Michael is refreshing in his directness. Much like Shannon, he says what he means and means what he says. He likes to work with his hands, whether it's building his boat or drawing pictures or carving Walt new backgammon pieces. Locke likes him, even though Michael doesn't trust him. Michael's a little too raw for trust, brash and angry. Locke understands. He's been there. Who hasn't been there? For Michael, it boils down to Walt, of course. Michael is protective of Walt in the same way Jin was protective of Sun. Overly so, in other words, because both Jin and Michael seem to think they should take the world on to prove their love. But a love like that has to lessen, or your hold on it breaks. Michael let it lesson. Jin let it break. And now Jin is angry. Angry at Sun. Angry at the situation. Angry at himself. Who wouldn't be angry? His every action is misconstrued, and the only other person on the island who speaks Korean isn't speaking to him. Jin is the one true outsider on this island, even more alone than Sawyer. Locke would help him, but Jin doesn't want help. Not yet.

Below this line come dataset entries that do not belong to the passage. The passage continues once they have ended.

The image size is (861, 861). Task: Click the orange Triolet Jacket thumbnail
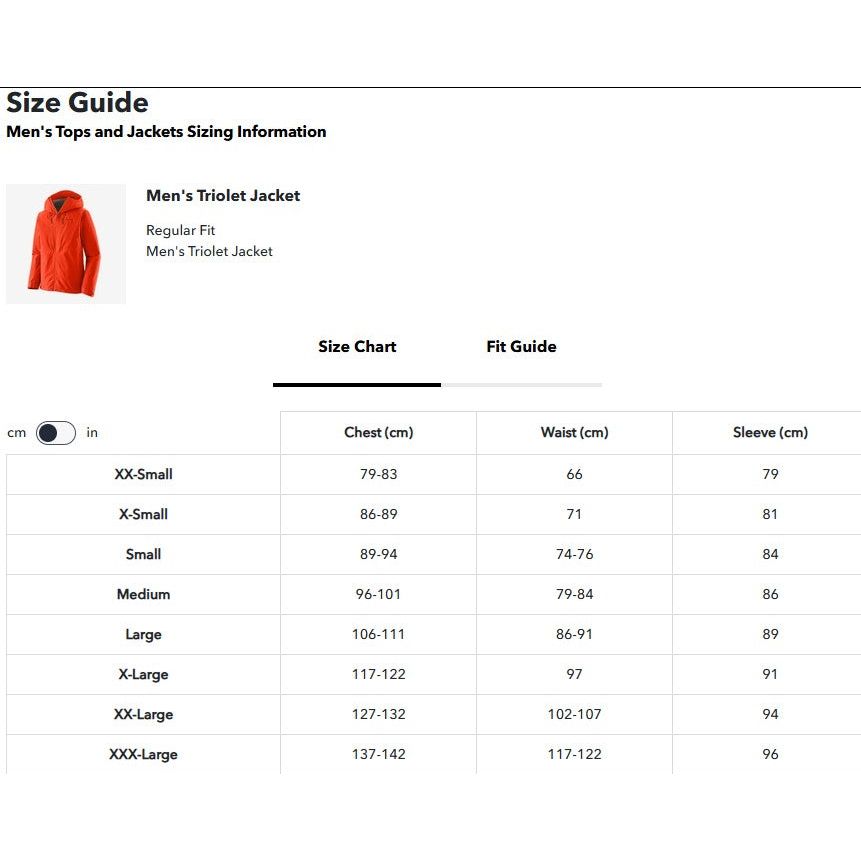tap(66, 244)
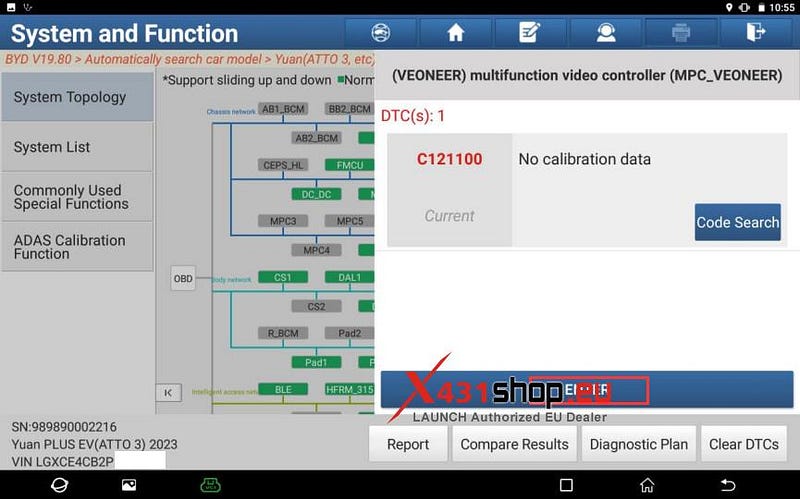Collapse the topology panel with K arrow
The image size is (800, 499).
click(168, 393)
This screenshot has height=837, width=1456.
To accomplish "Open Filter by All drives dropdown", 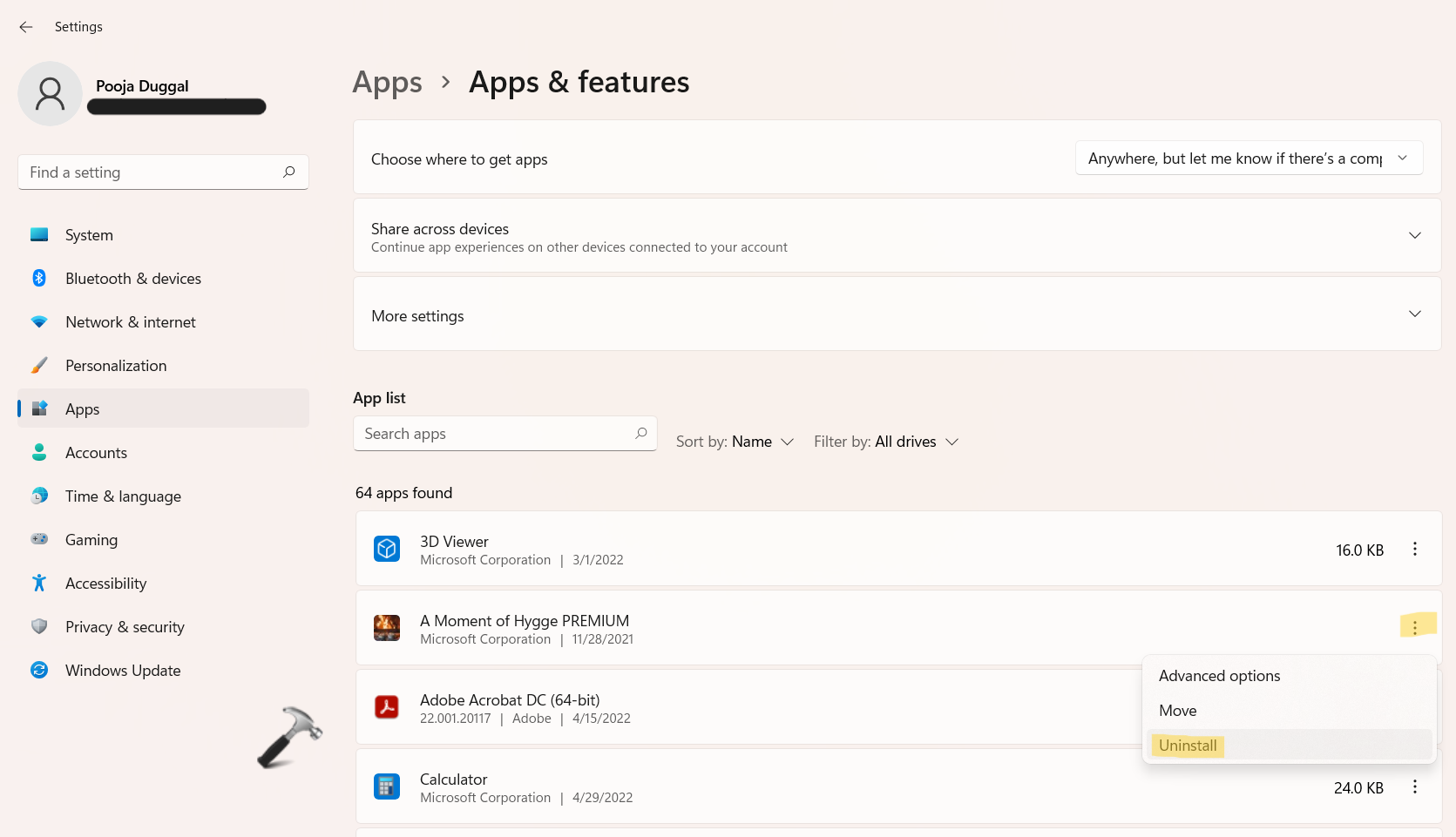I will click(886, 442).
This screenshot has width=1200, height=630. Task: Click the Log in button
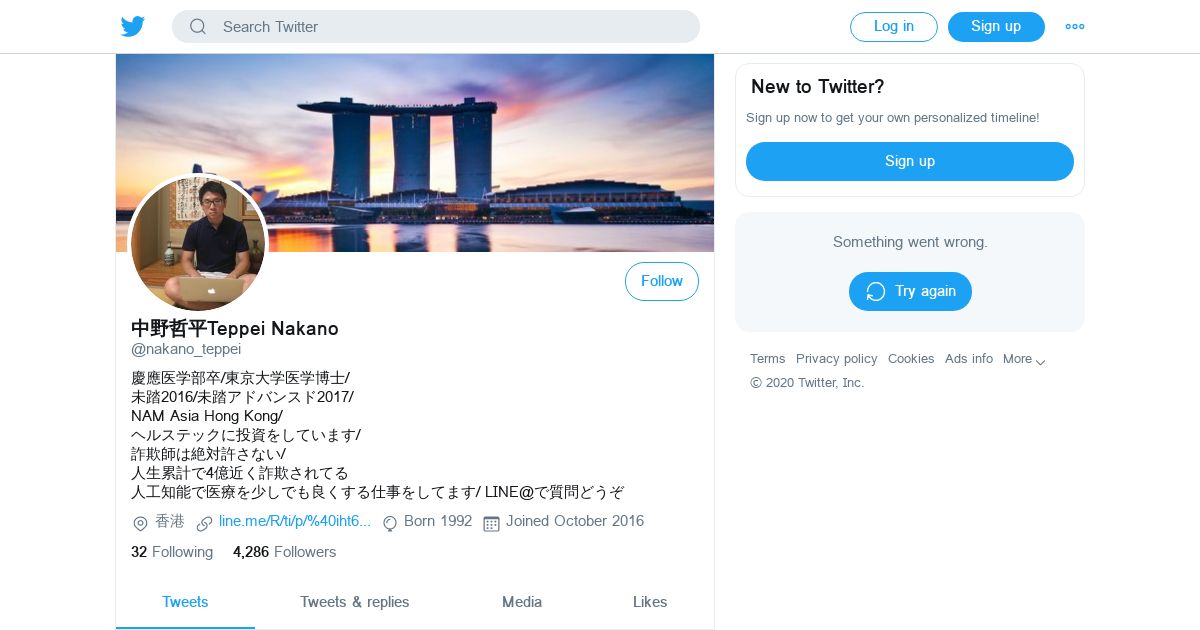(x=894, y=27)
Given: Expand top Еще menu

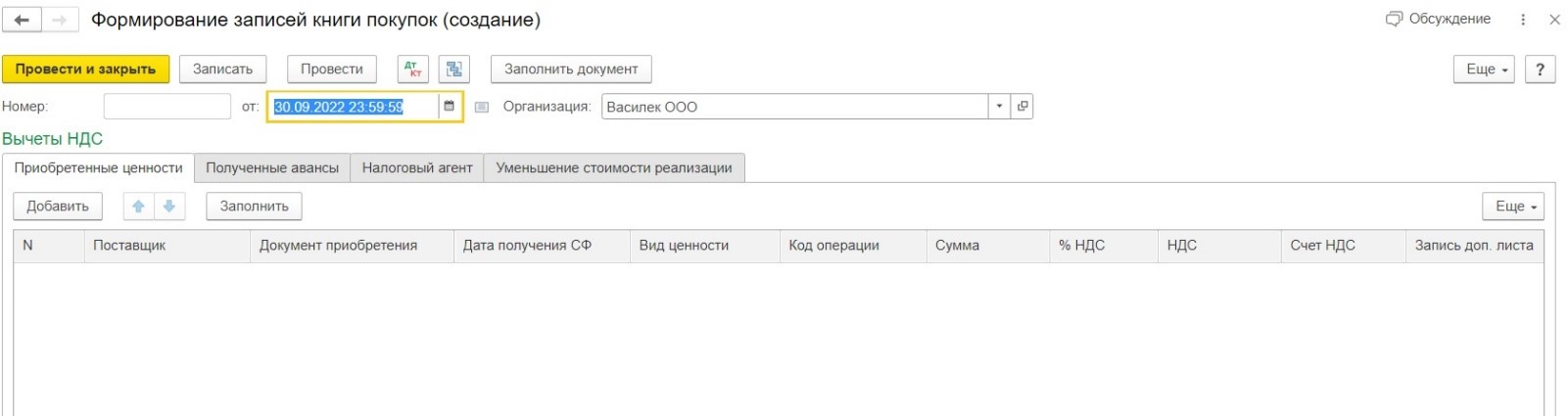Looking at the screenshot, I should (1486, 69).
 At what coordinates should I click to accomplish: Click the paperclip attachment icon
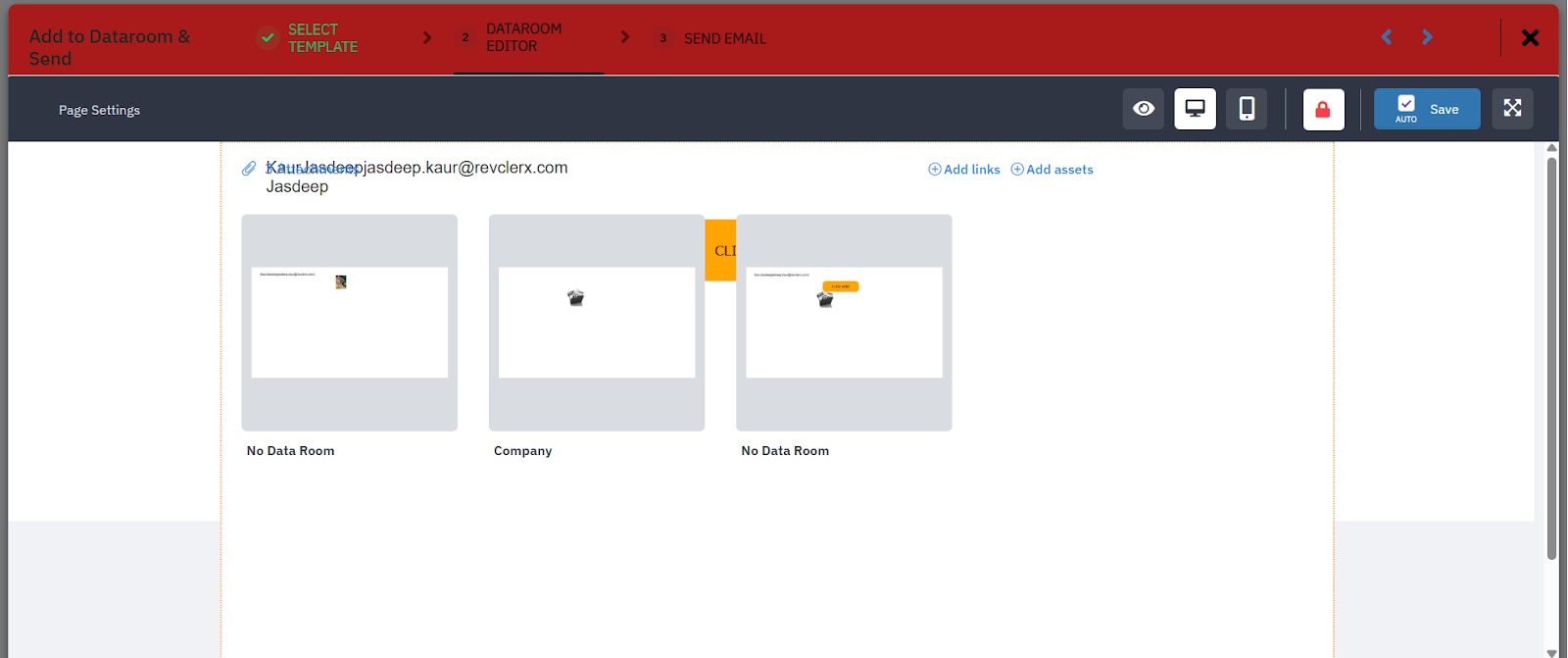pyautogui.click(x=249, y=169)
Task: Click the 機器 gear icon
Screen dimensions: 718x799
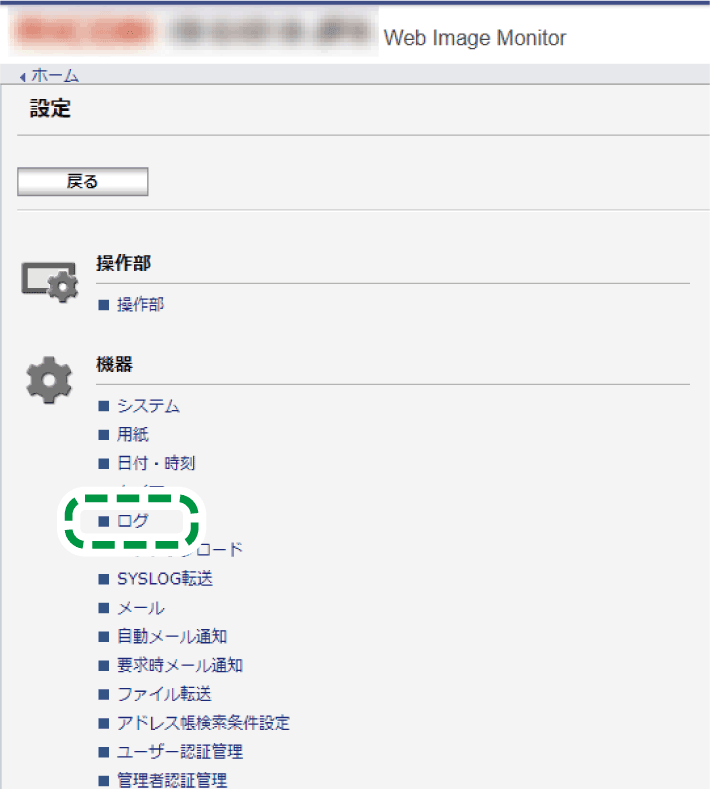Action: pos(49,381)
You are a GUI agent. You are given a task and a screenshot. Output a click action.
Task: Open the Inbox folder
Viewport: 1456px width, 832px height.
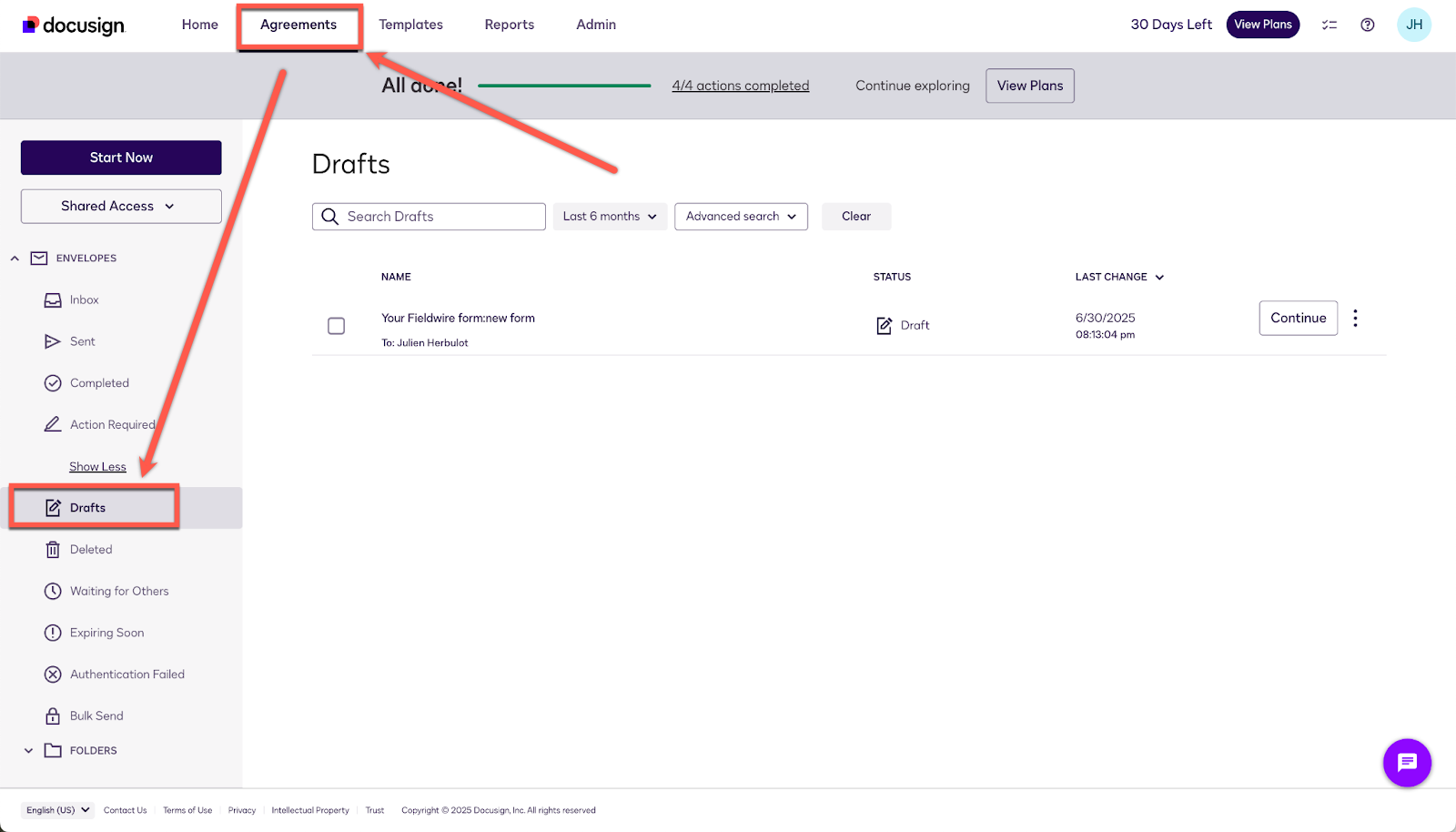[84, 300]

By and large, Walt is confusing. Nothing about him makes sense. It's like trying to put puzzles pieces together, only to find they won't fit. He's the only child on the island. He never loses at backgammon, or cards, or anything else he plays. He sees things, or he makes them happen. But who is he? What is he? What's his purpose here? Too many questions and no answers. But Walt, like Locke, doesn't want to leave the island. Because of that Locke doesn't fear him. Whatever part Walt is to play, he and Locke are on the same side.

And what is Locke? An oracle, maybe. A prophet, an augur, a soothsayer. He doesn't know what gifts are his own and what gifts the island have given to him. What he does know is that the island has chosen him to be Her voice. She moves through him. He isn't so adept at interpreting Her purpose yet. His dreams are murky and confusing, and he's all ready steered the others wrong, but he's confident that in time he will get it right. He will do whatever She thinks is necessary. She gave him back what no one else could.